7 December 2015

The Fire Sermon (DNF Review)

The Fire Sermon: The Fire Sermon | Francesca Haig
Published by: Gallery BooksMarch 10th 2015
Genre: Adult, Dystopia, Post-Apocalptic
Pages: 284
Format: Ebook
Source: Gallery Books, via Netgalley

The Hunger Games meets Cormac McCarthy's The Road in this richly imagined first novel in a new postapocalyptic trilogy by award-winning poet Francesca Haig.
Four hundred years in the future, the Earth has turned primitive following a nuclear fire that laid waste to civilization and nature. Though the radiation fallout has ended, for some unknowable reason every person is born with a twin. Of each pair one is an Alpha - physically perfect in every way - and the other an Omega burdened with deformity, small or large.
With the Council ruling an apartheid-like society, Omegas are branded and ostracized while the Alphas have gathered the world's sparse resources for themselves. Though proclaiming their superiority, for all their effort Alphas cannot escape one harsh fact: Whenever one twin dies, so does the other. Cass is a rare Omega, one burdened with psychic foresight. While her twin, Zach, gains power on the Alpha Council, she dares to dream the most dangerous dream of all: equality. For daring to envision a world in which Alphas and Omegas live side by side as equals, both the Council and the Resistance have her in their sights.

I've been reading this book a full week. I'm at 50%. And I swear nothing has happened yet. There was a slight burst of plot when the main character rescued a guy from a tank in a laboratory, and while that sounds pretty exciting and cool (it was!) NOTHING ELSE HAS HAPPENED. They've walked, and walked, and stopped for a bit in a town where they made food and sat around and did nothing then started walking again. I'm halfway through the book and literally nothing is happening, so I don't see the point of continuing. I could carry on reading and all the plot might happen in the next 10%. Or I could read until the end and still nothing will have happened. There's a bit of hinting about a rebellion, but that's non-existent at this point. The dystopia of it all has essentially dropped off. It's become just everyday life and walking, which is not something I want to read about.

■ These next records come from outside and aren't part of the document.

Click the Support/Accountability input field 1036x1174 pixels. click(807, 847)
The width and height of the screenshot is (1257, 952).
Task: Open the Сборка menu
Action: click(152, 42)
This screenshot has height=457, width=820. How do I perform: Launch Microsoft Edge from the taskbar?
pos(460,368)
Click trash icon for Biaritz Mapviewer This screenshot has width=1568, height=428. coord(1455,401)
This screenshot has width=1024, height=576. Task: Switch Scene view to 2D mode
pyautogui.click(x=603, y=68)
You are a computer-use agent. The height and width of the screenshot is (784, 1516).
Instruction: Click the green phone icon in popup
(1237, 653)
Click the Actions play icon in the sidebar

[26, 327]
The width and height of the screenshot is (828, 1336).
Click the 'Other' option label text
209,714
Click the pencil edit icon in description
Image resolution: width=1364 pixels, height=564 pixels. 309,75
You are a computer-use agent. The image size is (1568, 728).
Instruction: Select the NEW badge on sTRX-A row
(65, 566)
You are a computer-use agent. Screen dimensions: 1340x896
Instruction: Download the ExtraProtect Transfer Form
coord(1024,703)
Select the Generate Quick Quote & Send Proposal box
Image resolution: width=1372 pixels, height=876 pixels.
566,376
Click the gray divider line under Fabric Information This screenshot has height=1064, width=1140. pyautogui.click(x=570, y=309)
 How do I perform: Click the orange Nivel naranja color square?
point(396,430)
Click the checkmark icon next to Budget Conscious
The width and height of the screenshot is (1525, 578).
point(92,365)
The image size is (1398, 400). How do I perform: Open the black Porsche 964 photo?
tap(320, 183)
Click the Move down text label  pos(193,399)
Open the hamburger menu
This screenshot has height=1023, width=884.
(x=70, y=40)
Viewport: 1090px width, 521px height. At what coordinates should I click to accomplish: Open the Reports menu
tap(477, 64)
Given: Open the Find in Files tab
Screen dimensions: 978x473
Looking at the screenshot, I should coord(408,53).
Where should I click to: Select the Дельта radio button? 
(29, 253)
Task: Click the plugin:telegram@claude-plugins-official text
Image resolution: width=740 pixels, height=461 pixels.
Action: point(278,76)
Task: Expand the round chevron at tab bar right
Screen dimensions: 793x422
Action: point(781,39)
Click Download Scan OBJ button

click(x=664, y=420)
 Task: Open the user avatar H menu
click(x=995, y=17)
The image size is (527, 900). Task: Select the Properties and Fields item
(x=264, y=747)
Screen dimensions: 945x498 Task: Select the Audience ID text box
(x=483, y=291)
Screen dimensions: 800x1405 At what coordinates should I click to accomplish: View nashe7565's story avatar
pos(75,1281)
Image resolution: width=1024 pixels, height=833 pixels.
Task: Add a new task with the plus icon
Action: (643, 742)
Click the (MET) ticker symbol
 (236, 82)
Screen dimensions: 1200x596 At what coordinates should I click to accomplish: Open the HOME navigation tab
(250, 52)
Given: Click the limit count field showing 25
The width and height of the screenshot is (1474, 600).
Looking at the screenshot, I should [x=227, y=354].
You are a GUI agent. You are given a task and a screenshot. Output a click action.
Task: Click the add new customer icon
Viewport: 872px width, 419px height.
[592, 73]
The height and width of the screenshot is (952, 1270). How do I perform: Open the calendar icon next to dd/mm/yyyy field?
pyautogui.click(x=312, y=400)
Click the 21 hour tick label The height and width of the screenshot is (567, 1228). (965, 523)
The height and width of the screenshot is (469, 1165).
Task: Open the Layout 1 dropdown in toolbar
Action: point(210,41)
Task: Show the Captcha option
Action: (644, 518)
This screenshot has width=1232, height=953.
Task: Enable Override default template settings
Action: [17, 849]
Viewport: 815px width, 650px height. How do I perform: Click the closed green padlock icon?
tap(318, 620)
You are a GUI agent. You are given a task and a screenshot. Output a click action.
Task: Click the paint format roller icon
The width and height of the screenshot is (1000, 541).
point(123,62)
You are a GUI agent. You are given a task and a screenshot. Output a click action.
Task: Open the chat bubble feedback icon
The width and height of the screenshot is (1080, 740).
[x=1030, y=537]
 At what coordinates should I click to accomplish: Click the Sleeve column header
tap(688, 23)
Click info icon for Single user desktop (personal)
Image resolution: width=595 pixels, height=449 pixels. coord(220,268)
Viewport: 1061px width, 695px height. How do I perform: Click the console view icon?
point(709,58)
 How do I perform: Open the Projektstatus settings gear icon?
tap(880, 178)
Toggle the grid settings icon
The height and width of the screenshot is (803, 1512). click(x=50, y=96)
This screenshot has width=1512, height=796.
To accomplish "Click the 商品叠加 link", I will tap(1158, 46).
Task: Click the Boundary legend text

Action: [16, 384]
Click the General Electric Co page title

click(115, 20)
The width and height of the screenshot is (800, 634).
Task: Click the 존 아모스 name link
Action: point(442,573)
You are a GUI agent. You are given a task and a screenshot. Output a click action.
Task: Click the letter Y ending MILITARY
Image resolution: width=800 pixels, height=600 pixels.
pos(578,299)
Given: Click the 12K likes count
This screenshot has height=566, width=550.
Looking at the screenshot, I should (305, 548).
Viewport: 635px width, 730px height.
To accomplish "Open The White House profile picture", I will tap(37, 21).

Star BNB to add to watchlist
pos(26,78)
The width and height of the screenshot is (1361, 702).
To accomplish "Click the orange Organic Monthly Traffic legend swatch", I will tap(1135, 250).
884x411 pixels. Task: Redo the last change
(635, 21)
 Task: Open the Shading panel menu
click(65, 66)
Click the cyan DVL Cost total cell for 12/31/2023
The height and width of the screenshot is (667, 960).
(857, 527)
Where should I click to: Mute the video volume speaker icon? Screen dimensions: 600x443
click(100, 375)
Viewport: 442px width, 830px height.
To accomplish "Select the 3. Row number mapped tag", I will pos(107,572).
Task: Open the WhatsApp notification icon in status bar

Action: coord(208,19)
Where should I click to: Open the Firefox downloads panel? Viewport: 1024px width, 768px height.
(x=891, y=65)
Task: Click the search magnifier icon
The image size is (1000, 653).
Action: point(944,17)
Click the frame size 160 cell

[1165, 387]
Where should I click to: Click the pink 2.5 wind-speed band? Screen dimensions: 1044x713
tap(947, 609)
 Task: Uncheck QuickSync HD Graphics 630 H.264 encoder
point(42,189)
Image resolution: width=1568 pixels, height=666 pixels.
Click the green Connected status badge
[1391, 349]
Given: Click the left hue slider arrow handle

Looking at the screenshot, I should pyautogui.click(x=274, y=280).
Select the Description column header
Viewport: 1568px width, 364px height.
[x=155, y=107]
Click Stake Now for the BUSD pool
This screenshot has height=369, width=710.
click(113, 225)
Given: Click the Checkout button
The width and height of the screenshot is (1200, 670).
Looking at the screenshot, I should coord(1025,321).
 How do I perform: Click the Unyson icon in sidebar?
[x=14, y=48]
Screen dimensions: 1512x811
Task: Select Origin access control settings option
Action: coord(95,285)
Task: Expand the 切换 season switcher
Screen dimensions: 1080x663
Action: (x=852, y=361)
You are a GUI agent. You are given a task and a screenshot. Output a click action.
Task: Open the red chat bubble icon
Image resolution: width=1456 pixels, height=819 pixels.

Slow and bland, and I didn't like how the "bad" and "infected" twins were all disabled. Way to be insulting.

(Sidenote: WHAT IS WITH THE UK COVER? Because of that I thought this was early YA, almost middle grade???????? The cover is so juvenile, not adult at all.)

DNF at 50%

1 comment:

  1. Ugh slow books are the absolute worst. I usually know if I can put a book down for 2-3 days that it's not gonna work out for me. At least you made it half way, no one can say you didn't try!